• **Task instructions**: For this exercise, transcribe all the records below exactly.

• **Input data**:
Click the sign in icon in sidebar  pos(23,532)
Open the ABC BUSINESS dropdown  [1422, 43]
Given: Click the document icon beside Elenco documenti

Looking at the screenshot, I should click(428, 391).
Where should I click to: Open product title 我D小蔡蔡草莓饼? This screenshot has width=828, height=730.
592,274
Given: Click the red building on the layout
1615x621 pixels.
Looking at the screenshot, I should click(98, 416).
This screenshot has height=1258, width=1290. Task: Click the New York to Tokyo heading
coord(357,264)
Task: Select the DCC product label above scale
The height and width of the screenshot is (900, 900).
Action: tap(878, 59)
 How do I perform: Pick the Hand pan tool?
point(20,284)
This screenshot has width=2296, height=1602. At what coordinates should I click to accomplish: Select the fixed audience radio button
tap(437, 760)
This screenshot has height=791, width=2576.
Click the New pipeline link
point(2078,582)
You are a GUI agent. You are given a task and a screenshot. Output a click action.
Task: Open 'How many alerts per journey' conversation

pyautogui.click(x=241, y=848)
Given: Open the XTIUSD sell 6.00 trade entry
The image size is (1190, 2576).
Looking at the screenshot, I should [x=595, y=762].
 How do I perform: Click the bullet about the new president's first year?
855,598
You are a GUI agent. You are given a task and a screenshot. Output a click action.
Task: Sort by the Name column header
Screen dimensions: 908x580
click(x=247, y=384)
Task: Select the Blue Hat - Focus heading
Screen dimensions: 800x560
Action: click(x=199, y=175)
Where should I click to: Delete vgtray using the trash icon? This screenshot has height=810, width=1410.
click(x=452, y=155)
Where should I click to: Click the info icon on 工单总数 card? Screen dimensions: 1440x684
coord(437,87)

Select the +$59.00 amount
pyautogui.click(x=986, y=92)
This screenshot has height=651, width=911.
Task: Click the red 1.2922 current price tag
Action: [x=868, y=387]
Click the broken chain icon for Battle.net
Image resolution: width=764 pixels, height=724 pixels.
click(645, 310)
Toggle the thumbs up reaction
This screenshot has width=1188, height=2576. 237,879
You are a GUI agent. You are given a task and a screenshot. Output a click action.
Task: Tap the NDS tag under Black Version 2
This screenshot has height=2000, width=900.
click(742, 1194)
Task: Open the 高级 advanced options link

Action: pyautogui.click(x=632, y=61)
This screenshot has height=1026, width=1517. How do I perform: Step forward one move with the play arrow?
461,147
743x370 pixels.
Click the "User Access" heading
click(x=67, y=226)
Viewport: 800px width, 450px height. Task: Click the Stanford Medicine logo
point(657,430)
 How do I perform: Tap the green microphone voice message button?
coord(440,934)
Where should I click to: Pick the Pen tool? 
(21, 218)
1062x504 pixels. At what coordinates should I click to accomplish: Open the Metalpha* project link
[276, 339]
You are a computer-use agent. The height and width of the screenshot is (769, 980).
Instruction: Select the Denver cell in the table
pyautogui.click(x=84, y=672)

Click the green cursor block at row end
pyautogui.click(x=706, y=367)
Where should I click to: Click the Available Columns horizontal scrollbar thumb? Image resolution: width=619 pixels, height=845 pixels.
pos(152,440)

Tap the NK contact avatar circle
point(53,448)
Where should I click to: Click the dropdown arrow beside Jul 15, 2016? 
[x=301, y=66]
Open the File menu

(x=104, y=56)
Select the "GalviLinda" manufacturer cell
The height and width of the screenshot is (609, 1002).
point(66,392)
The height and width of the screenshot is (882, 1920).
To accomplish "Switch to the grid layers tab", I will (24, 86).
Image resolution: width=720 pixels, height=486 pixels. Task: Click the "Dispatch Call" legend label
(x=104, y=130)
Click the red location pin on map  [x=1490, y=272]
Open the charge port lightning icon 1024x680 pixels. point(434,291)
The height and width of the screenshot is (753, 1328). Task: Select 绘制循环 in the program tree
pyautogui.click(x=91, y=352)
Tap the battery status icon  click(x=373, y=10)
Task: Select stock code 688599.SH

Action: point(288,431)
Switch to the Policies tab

• **Output for this exercise**:
Click the sign in icon in sidebar  pos(23,532)
Open the ABC BUSINESS dropdown  [1422, 43]
Given: Click the document icon beside Elenco documenti

Looking at the screenshot, I should click(428, 391).
Where should I click to: Open product title 我D小蔡蔡草莓饼? This screenshot has width=828, height=730.
592,274
Given: Click the red building on the layout
1615x621 pixels.
Looking at the screenshot, I should click(98, 416).
This screenshot has height=1258, width=1290. Task: Click the New York to Tokyo heading
coord(357,264)
Task: Select the DCC product label above scale
The height and width of the screenshot is (900, 900).
Action: tap(878, 59)
 How do I perform: Pick the Hand pan tool?
point(20,284)
This screenshot has width=2296, height=1602. At what coordinates should I click to accomplish: Select the fixed audience radio button
tap(437, 760)
This screenshot has height=791, width=2576.
Click the New pipeline link
point(2078,582)
You are a GUI agent. You are given a task and a screenshot. Output a click action.
Task: Open 'How many alerts per journey' conversation

pyautogui.click(x=241, y=848)
Given: Open the XTIUSD sell 6.00 trade entry
The image size is (1190, 2576).
Looking at the screenshot, I should [x=595, y=762].
 How do I perform: Click the bullet about the new president's first year?
855,598
You are a GUI agent. You are given a task and a screenshot. Output a click action.
Task: Sort by the Name column header
Screen dimensions: 908x580
click(x=247, y=384)
Task: Select the Blue Hat - Focus heading
Screen dimensions: 800x560
Action: click(x=199, y=175)
Where should I click to: Delete vgtray using the trash icon? This screenshot has height=810, width=1410.
click(x=452, y=155)
Where should I click to: Click the info icon on 工单总数 card? Screen dimensions: 1440x684
coord(437,87)

Select the +$59.00 amount
pyautogui.click(x=986, y=92)
This screenshot has height=651, width=911.
Task: Click the red 1.2922 current price tag
Action: [x=868, y=387]
Click the broken chain icon for Battle.net
Image resolution: width=764 pixels, height=724 pixels.
click(645, 310)
Toggle the thumbs up reaction
This screenshot has width=1188, height=2576. 237,879
You are a GUI agent. You are given a task and a screenshot. Output a click action.
Task: Tap the NDS tag under Black Version 2
This screenshot has height=2000, width=900.
click(742, 1194)
Task: Open the 高级 advanced options link

Action: pyautogui.click(x=632, y=61)
This screenshot has height=1026, width=1517. How do I perform: Step forward one move with the play arrow?
461,147
743x370 pixels.
Click the "User Access" heading
click(x=67, y=226)
Viewport: 800px width, 450px height. Task: Click the Stanford Medicine logo
point(657,430)
 How do I perform: Tap the green microphone voice message button?
coord(440,934)
Where should I click to: Pick the Pen tool? 
(21, 218)
1062x504 pixels. At what coordinates should I click to accomplish: Open the Metalpha* project link
[276, 339]
You are a computer-use agent. The height and width of the screenshot is (769, 980).
Instruction: Select the Denver cell in the table
pyautogui.click(x=84, y=672)

Click the green cursor block at row end
pyautogui.click(x=706, y=367)
Where should I click to: Click the Available Columns horizontal scrollbar thumb? Image resolution: width=619 pixels, height=845 pixels.
pos(152,440)

Tap the NK contact avatar circle
point(53,448)
Where should I click to: Click the dropdown arrow beside Jul 15, 2016? 
[x=301, y=66]
Open the File menu

(x=104, y=56)
Select the "GalviLinda" manufacturer cell
The height and width of the screenshot is (609, 1002).
point(66,392)
The height and width of the screenshot is (882, 1920).
To accomplish "Switch to the grid layers tab", I will (24, 86).
Image resolution: width=720 pixels, height=486 pixels. Task: Click the "Dispatch Call" legend label
(x=104, y=130)
Click the red location pin on map  [x=1490, y=272]
Open the charge port lightning icon 1024x680 pixels. point(434,291)
The height and width of the screenshot is (753, 1328). Task: Select 绘制循环 in the program tree
pyautogui.click(x=91, y=352)
Tap the battery status icon  click(x=373, y=10)
Task: Select stock code 688599.SH

Action: point(288,431)
Switch to the Policies tab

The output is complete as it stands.